Please give again, word for word, the line that contains "Viewport: 1366px width, 643px height." and every line after it to the end of the data, with no other lines.

Segment Start: Data for review

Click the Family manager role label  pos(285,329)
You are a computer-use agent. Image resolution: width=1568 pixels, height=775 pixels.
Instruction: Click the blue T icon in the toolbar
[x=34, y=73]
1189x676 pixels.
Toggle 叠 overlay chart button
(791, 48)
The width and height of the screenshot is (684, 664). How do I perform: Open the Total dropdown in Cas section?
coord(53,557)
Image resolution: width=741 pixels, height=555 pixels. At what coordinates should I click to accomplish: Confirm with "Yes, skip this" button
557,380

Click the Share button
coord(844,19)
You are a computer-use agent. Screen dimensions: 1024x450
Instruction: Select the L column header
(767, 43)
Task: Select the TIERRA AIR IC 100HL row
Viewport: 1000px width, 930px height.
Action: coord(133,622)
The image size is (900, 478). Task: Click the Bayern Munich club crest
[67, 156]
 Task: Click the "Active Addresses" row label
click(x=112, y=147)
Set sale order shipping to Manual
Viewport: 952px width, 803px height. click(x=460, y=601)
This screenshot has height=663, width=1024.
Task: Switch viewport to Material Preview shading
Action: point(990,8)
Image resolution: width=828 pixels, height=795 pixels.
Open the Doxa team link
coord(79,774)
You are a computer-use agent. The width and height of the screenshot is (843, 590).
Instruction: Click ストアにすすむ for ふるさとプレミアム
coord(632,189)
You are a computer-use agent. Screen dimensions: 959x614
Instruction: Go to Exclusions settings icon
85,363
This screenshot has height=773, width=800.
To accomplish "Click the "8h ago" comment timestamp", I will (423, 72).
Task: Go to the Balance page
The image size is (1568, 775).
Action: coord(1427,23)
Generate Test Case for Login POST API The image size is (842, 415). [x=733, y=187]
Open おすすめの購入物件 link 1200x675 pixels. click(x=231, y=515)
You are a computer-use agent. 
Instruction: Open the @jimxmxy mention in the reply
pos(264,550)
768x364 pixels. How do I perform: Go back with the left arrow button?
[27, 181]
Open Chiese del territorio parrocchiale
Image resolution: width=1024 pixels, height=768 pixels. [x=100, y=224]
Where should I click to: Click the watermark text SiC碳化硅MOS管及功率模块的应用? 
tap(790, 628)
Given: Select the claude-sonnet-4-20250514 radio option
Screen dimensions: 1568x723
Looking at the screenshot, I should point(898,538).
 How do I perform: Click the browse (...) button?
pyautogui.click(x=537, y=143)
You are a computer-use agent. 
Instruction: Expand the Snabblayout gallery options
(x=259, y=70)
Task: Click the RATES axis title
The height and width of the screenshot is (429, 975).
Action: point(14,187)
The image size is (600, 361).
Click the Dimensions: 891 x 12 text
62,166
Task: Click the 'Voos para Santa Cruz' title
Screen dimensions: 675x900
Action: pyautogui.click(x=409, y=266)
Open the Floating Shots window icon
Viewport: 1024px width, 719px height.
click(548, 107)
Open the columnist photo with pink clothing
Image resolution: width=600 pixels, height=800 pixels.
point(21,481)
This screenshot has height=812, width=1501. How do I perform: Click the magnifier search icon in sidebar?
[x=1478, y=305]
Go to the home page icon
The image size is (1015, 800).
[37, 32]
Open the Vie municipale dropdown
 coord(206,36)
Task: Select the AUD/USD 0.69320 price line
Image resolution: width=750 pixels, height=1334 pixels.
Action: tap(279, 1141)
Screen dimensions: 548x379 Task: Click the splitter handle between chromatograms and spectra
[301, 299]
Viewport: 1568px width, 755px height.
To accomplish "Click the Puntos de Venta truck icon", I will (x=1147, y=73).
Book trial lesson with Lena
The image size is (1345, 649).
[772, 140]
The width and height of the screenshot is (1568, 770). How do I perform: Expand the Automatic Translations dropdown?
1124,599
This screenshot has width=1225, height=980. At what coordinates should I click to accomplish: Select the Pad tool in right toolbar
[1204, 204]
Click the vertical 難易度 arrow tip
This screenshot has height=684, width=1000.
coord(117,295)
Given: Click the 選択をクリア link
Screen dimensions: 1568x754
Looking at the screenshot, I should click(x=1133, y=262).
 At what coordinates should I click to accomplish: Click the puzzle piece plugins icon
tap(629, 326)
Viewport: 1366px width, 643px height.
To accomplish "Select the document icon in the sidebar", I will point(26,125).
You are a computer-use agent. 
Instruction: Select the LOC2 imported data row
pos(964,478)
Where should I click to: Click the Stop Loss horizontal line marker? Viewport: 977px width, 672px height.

Segment End: Data for review

> **Answer area**
Viewport: 1366px width, 643px height.
To accomplish "Select the document icon in the sidebar", I will point(26,125).
You are a computer-use agent. 
Instruction: Select the LOC2 imported data row
pos(964,478)
Where should I click to: Click the Stop Loss horizontal line marker? Viewport: 977px width, 672px height.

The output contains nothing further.